┌─ Data provided

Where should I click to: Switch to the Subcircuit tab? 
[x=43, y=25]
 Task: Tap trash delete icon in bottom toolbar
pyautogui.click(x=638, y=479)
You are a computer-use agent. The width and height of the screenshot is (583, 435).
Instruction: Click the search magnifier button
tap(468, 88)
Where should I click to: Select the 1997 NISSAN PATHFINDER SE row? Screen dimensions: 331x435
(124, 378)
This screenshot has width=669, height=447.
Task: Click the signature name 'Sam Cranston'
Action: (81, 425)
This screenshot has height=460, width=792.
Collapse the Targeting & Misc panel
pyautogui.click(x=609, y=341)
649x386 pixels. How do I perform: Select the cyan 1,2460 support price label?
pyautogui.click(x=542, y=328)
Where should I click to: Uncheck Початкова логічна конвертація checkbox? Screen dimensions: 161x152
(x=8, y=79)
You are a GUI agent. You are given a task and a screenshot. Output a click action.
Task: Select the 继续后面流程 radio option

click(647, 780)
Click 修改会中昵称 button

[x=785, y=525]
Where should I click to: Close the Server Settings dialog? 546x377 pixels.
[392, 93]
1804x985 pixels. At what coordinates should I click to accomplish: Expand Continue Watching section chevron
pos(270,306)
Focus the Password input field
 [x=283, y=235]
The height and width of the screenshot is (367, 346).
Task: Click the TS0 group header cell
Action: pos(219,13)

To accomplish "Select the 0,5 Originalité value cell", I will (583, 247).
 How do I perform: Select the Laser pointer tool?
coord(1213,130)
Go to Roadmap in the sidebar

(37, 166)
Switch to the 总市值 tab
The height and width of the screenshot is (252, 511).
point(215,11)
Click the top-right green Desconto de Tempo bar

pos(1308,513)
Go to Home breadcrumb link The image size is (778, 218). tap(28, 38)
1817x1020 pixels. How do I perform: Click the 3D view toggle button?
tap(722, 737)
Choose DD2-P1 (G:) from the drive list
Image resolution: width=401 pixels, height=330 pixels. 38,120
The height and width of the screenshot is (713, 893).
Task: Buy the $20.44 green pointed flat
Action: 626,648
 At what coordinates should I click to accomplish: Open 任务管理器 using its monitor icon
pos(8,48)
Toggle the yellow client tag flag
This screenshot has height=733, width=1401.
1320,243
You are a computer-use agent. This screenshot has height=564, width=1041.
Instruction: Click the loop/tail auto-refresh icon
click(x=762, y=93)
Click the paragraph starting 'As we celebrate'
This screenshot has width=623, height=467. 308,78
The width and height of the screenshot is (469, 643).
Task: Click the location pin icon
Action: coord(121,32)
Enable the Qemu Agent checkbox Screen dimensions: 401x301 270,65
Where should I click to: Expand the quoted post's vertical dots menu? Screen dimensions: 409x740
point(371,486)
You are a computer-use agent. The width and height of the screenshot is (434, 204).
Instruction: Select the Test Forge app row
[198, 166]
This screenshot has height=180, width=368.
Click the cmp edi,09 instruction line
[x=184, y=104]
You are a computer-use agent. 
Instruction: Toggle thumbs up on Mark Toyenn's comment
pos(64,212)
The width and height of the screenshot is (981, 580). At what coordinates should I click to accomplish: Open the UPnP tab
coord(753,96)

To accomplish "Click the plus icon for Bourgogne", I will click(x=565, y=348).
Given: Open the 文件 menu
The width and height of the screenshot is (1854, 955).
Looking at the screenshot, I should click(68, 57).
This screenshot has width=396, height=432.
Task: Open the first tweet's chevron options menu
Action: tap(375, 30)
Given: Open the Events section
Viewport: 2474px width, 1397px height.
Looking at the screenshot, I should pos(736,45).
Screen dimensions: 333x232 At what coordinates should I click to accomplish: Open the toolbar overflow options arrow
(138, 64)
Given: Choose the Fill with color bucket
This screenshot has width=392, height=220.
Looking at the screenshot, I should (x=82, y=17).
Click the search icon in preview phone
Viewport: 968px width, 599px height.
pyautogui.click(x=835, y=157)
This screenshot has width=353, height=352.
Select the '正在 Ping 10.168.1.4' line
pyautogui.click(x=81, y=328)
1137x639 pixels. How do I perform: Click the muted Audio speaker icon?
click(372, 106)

└─

Challenge - Count how many lines in the items above contain the string "Where". Reply with only the number.

Response to the task - 5